Глава 215

„Es tut nicht mehr so weh wie vorher, aber es brennt immer noch.“

Der Mannschaftsarzt bedeckte ihr linkes Auge.

„Kannst du die Dinge klar sehen?“

Jian Changnians Sicht war noch immer verschwommen und undeutlich.

Sie schüttelte den Kopf.

„Es ist, als wäre es von einem Schleier bedeckt.“

Der Mannschaftsarzt ließ los und warf Xie Shi'an einen Blick zu.

„Netzhautstauung, Sie sollten sofort ins Krankenhaus gehen.“

Ohne ein Wort zu sagen, versuchte Xie Shi'an, die Person hochzuziehen, doch Jian Changnian packte ihr Handgelenk.

"Moment mal, was ist denn das Ergebnis vom Schiedsrichter? Es sind noch ein paar Bälle übrig, ich will nicht aufgeben."

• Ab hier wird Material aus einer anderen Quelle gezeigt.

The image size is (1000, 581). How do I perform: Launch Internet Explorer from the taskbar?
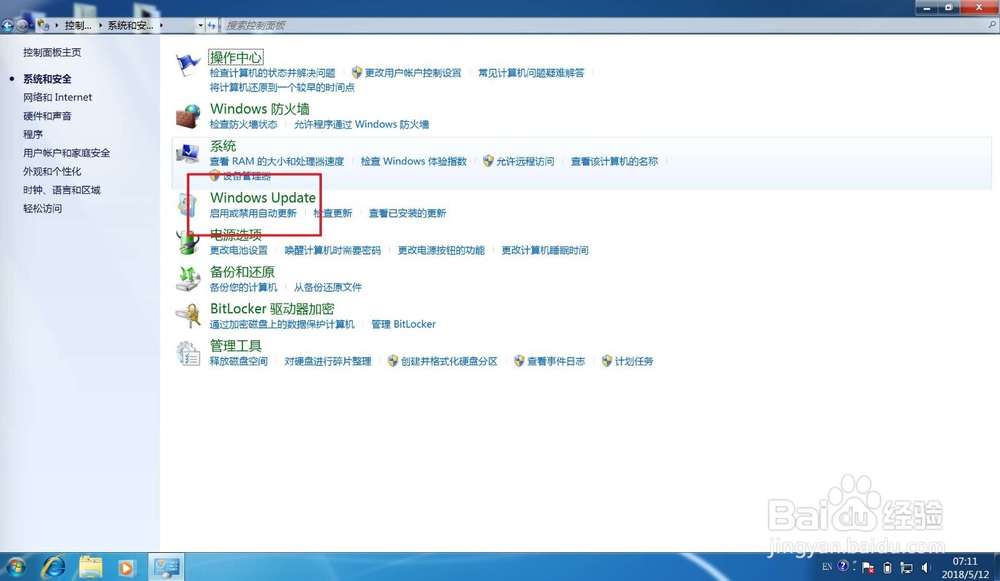tap(54, 568)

Xie Shi'an gab nicht auf und versuchte, den Mann hochzuziehen.

"Ruhe in Frieden!"

Jian Changnians Tonfall wurde noch schärfer.

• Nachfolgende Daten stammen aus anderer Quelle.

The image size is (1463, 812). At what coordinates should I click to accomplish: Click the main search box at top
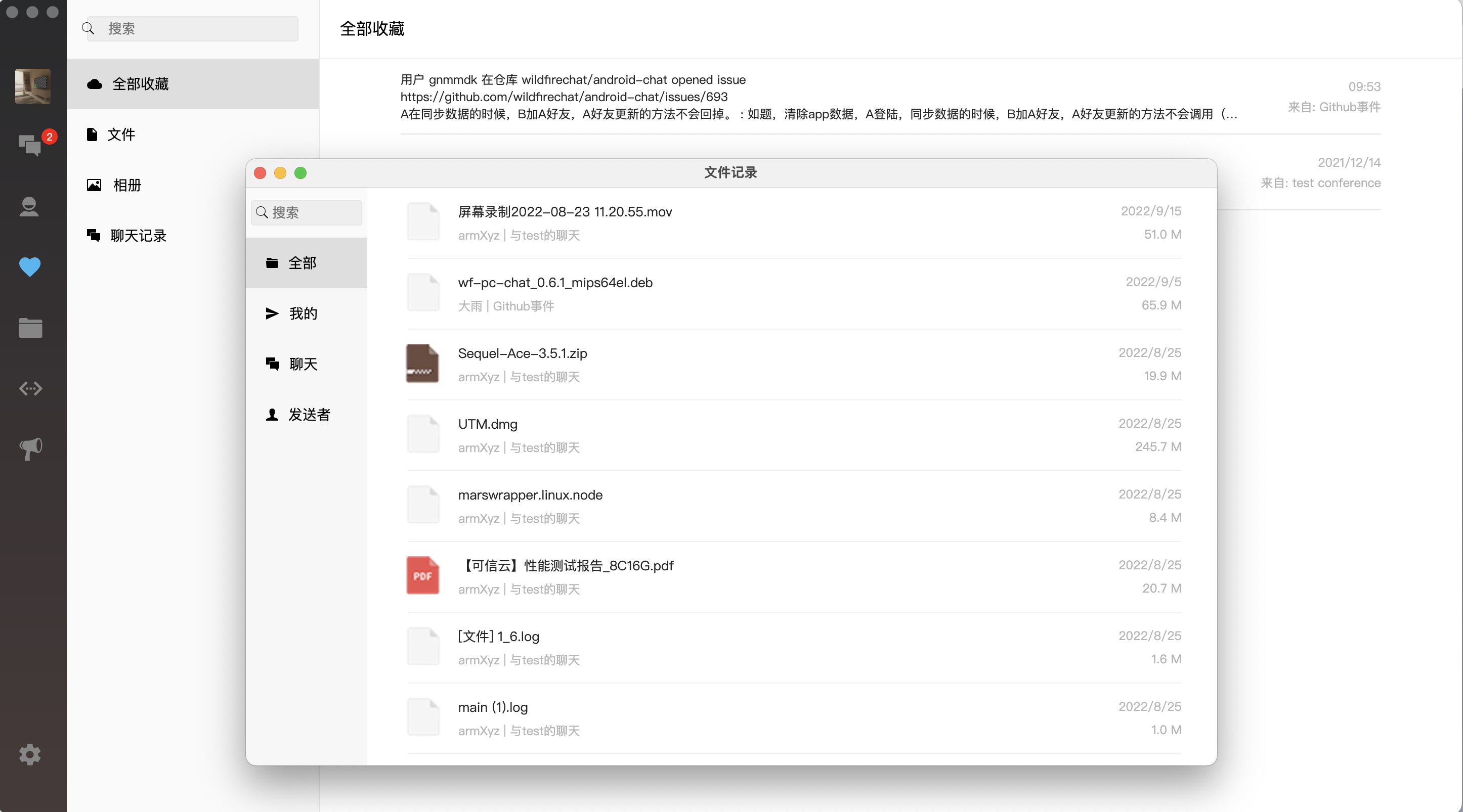pyautogui.click(x=199, y=28)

„Du hattest eine so schwere Knieverletzung und hast trotzdem weitergemacht, und jetzt versuchst du mich zu überreden, aus dem Wettbewerb auszusteigen? Ist das fair?!“

"Jian Changnian, wie können die beiden dasselbe sein?!"

Xie Shi'an betonte ihren Namen nachdrücklich, was ihren Zorn deutlich zum Ausdruck brachte. In diesem Moment erkannte Jian Changnian, dass Xie Shi'an sich genauso um sie sorgte wie sie selbst und sogar bereit war, ihre Prinzipien für sie aufzugeben. In diesem Punkt waren sie sich einig.

Sie lächelte.

„Mir geht es genauso. Du willst nicht, dass ich dich überrede, und ich will nicht, dass du mich überredest, aus dem Wettbewerb auszusteigen. Wir sind schon so weit gekommen, und ich kann weitermachen.“

Das Schiedsrichterteam überprüfte die Wiederholung und kam zu dem Schluss, dass Choi Hye-hee niemanden absichtlich getroffen hatte. Nach kurzer Abstimmung erhielt sie die Rote Karte, die vorherige Aktion wurde jedoch nicht gewertet. Der Spielstand lautete nun 19:18, und das Spiel wurde fortgesetzt.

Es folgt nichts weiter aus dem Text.